Xylor Jane, Untitled, 2008, Oil and graphite on wood panel, 12 × 12 × 7/8 inches
Halsey McKay is honored to present Visible World, an installation of contemporary painting, featuring the work of Graham Collins, Cynthia Daignault, Xylor Jane, Matt Kenny, Dylan Vandenhoeck, and Kemar Keanu Wynter. These six artists work in and around various traditions of painting to confound conventional notions of what happens when we look at a painting. Sometimes a painting’s function is to convey and contain worlds though images, and other times a painting may confront its viewer in real time. The same painting can do both things, often simultaneously. With distinct strategic approaches to painterly facture, the paintings in Visible World tease apart painting’s ability to hold representational and optical truths.
A certain kind of person is fond of referencing Picasso saying it took a lifetime to paint like a child. More compelling perhaps is the space between that concept and the sort of disinterested vision that philosophers like Kant grasped at: can we see like a child, but with the knowledge of an adult? There are as many kinds of adults as there are adult people, so mapping this possibility becomes a fraught task.

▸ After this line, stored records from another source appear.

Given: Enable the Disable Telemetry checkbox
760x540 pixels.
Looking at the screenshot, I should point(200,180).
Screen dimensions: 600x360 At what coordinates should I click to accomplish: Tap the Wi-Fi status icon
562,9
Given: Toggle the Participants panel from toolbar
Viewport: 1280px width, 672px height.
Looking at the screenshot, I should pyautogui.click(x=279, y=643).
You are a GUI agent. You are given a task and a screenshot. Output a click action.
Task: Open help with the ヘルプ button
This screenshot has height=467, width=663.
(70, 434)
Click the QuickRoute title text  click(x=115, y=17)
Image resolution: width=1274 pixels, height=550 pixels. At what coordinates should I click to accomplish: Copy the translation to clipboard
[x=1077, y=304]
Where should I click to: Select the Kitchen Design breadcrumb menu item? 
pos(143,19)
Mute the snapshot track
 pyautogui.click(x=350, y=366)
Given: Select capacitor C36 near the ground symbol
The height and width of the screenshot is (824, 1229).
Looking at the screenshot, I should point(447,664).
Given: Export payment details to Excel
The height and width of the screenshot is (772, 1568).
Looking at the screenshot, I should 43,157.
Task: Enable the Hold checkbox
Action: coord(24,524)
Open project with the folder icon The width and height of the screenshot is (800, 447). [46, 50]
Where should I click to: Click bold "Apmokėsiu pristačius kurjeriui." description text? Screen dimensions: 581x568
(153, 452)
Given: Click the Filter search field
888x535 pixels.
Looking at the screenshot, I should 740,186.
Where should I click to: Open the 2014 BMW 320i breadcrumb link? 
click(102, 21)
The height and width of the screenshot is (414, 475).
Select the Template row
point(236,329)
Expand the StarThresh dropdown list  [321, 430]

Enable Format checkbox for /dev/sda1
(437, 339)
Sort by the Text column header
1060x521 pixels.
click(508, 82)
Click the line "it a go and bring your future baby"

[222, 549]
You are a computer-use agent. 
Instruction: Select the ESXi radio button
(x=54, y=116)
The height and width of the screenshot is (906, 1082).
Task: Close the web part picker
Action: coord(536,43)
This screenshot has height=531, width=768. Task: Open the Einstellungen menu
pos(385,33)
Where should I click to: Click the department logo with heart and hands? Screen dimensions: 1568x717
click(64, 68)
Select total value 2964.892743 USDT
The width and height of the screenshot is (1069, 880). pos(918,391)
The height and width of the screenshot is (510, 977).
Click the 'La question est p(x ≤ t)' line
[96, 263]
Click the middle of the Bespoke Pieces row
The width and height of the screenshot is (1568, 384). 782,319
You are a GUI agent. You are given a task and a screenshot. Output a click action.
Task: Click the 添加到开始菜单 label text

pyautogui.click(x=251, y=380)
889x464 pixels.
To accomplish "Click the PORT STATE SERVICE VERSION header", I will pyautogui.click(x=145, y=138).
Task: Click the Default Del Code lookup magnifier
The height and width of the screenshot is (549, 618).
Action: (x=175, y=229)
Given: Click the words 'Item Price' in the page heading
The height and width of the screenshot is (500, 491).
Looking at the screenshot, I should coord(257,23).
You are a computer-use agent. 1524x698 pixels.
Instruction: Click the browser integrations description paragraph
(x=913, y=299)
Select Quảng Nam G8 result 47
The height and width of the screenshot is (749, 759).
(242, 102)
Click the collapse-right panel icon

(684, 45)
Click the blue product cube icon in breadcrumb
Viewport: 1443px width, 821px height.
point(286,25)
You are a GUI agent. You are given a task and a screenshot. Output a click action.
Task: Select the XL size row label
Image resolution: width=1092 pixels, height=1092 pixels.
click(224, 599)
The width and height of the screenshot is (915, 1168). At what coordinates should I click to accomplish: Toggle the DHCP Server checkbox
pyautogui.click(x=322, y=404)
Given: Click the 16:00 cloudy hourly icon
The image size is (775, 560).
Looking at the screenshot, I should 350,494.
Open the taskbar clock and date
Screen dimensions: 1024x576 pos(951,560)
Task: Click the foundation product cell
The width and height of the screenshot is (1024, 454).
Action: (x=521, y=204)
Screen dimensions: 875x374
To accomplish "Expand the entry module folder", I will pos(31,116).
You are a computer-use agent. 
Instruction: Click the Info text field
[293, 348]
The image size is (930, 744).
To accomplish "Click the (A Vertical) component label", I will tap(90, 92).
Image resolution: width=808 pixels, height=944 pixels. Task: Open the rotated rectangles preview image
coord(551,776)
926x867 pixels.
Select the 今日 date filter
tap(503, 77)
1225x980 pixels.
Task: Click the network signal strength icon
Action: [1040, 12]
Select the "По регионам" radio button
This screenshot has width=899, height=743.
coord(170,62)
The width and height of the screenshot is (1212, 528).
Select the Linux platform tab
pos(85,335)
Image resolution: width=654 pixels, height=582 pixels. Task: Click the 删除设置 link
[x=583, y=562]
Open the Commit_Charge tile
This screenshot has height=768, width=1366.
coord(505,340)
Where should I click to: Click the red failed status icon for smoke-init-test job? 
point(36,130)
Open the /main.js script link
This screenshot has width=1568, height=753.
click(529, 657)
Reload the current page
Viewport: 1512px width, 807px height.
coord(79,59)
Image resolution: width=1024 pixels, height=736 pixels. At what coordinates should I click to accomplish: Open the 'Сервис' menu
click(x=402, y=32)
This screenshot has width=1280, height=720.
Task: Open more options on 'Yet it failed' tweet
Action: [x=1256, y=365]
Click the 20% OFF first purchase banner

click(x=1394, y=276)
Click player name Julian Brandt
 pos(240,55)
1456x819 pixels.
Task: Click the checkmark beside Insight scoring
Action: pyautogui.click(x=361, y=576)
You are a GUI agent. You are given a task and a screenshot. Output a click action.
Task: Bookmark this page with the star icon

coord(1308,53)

Regarding art specifically we are burdened by the conflicting rhetorical demands of structuralism, pluralism, identity politics, and the social and economic demands of mediated modern life. By breaking the fourth wall of painting’s isms, movements and genres, the artists in Visible World offer an extrapanopticonic visuality of observed reality that can hopefully serve as antidote to digitally manipulated attention spans.
Kemar Keanu Wynter’s recent paintings on collaged cardstock supports, punctured sporadically with metal grommets, are covered in densely layered oil pastel, acrylic and graphite laid down in four distinct sections on each hexagonal surface. Conceived as a palimspestic herald within the overall form of a food storage container, these works follow a strict structural format to encode abstract, expressionistic space with a specific, individual language of sign.
Dylan Vandenhoeck works in the mode of a traditional plein-air painter with the distinct temporal visuality of the 21st century. Painted on site, these paintings are not content to rest easily on their ostensible subjects and may capture the image of a place, but also the time passed looking at it, peripheral glances side to side, detritus at the artist’s feet and his body itself. Each painting depicts the full corporeal context of a visual encounter with the world.
If the rectangular format of a painting signals to its viewer that they are looking into a fictive space authored by the painter, Matt Kenny’s tubes look back at us. Always in pairs, sensitively rendered in a mean oil on metal support, and borne of a paranoid political desperation, the tubes recall binocular vision, surveillance and drain pipes, reminding us that we can’t really look through a painting.
Across millennia, people have looked to pattern and mathematics as guides to revealing mystic truths. Xylor Jane’s paintings follow precise, esoteric systems to create complex, vibrating fields of color, text, numbers and shape, consolidated on a singular surface. Her detailed marks harmonize into rich keys to make sense of the world as much as they synthesize powerful formal abstractions.
Cynthia Daignault’s expansive painting practice unites historical research, travel, taxonomy and memory. Often comprising multiple painted panels that vacillate between landmark phenomena and the incidentally observed, Daignault’s vision of a site includes its psychosocial makeup, and embraces monumentality within the banal. Daignault uses observational painting as a foil, a mediating tool, and a conceptual framework to engage with art history, narrative, social issues, activism, and time-based media.
Grounded by simple, painted canvas faces, Graham Collins’ works are each preceded by handmade ceramic forms which support the picture plane. Initially appearing as minimalist painting objects, the specific material properties and technical knowledge that go into producing his paintings are foregrounded conceptually while being physically obscured or hidden from view. Unlike traditional ceramics or painting, most of the expressive content and physical labor goes into the support and reveals itself only to an especially curious observer or sustained viewing, where the austere facade gives way to handmade, intuitive and expressionistic formal logics.